Hot Air Oil Furnaces and Alternative Fuels
Hot air oil furnaces typically run on the same petroleum-based diesel fuel that is used in the trucking industry. You purchase this fuel yourself at the diesel pump of any gas station if you have a diesel engine automobile. Many older homes in the Midwest and Northern East coast of the U.S. have hot air oil furnaces.
The diesel fuel you buy at the gas pump is more expensive than home heating oil and is tinted pink so that law enforcement officers can fine truckers who are caught running their vehicles on the lower priced fuel. The two fuels are identical, but one is taxed to maintain roads and the other is not.
As anyone who has ever owned a hot air oil furnace can attest, home heating oil is by no means inexpensive however. It may be a bit cheaper than diesel, but it’s no bargain. With the price of oil increasingly volatile, the availability and feasibility of using petroleum-based fuel to heat your home is becoming ever more problematic.
What’s more, hot air oil furnaces tend to be less efficient that high-performance natural gas or LP furnaces. Burning oil too efficiently creates chimney vapors that can result in moisture problems from overly cool exhaust. A typical efficiency rating on a good hot air oil furnace will be between 78% and 85%, much lower than high-efficiency natural gas furnaces. Another problem with hot air oil furnaces is that the oil must be delivered to your home and stored in a large tank that is usually located in the basement near the furnace. In the summer of 2008 many small home heating oil companies on the east coast went bankrupt due to problems obtaining the business credit they needed to buy oil. Customers who had paid thousands of dollars in advance for their deliveries simply lost their money and had to go looking for another source.
If you can’t get anyone to deliver home heating oil for your hot air oil furnace, you have no heat. It’s that simple. One emerging solution is biodiesel, a fuel that is made by refining waste oil from restaurants and also by processing vegetable oils that are not fit for human consumption. Biodiesel is not inexpensive and you still have to get it delivered to your home. You may have trouble finding a supplier. But if demand continues at the current pace, suppliers are bound to increase in number.
Biodiesel tends to burn hotter than petroleum-based home heating oil, so most experts recommend mixing the two fuels at first until you find the optimal ratio. On the other hand, some people report no issues with using pure biodiesel as a replacement for petroleum-based oil. Since the idea is so new, if you want to try this alternative fuel in your existing hot air oil furnace, you will probably have to find out for yourself what works for your specific situation.
Biodiesel fuel can also be produced at home, but it isn’t easy to make.
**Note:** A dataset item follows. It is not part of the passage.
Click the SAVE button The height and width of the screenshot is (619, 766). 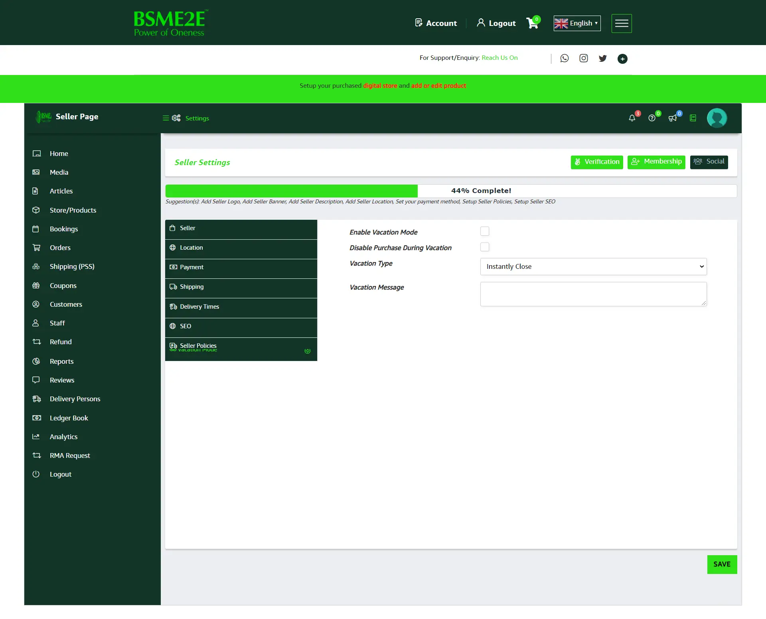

You still have to find sources for waste cooking oil, and then you have to refine it to a purity that is appropriate for your furnace. While adapters that allow diesel engines to run on unprocessed waste oil are currently getting a lot of publicity, it is not recommended that you attempt to use unprocessed waste oil in a furnace.
When the East coast had their crisis with home heating oil in the summer of 2008, many people went out and purchased wood pellet stoves a very high-efficiency, easy-to-install heating source. If you have a hot air oil furnace, you may want to explore secondary sources of home heating in case oil becomes too difficult to obtain or the price becomes prohibitive.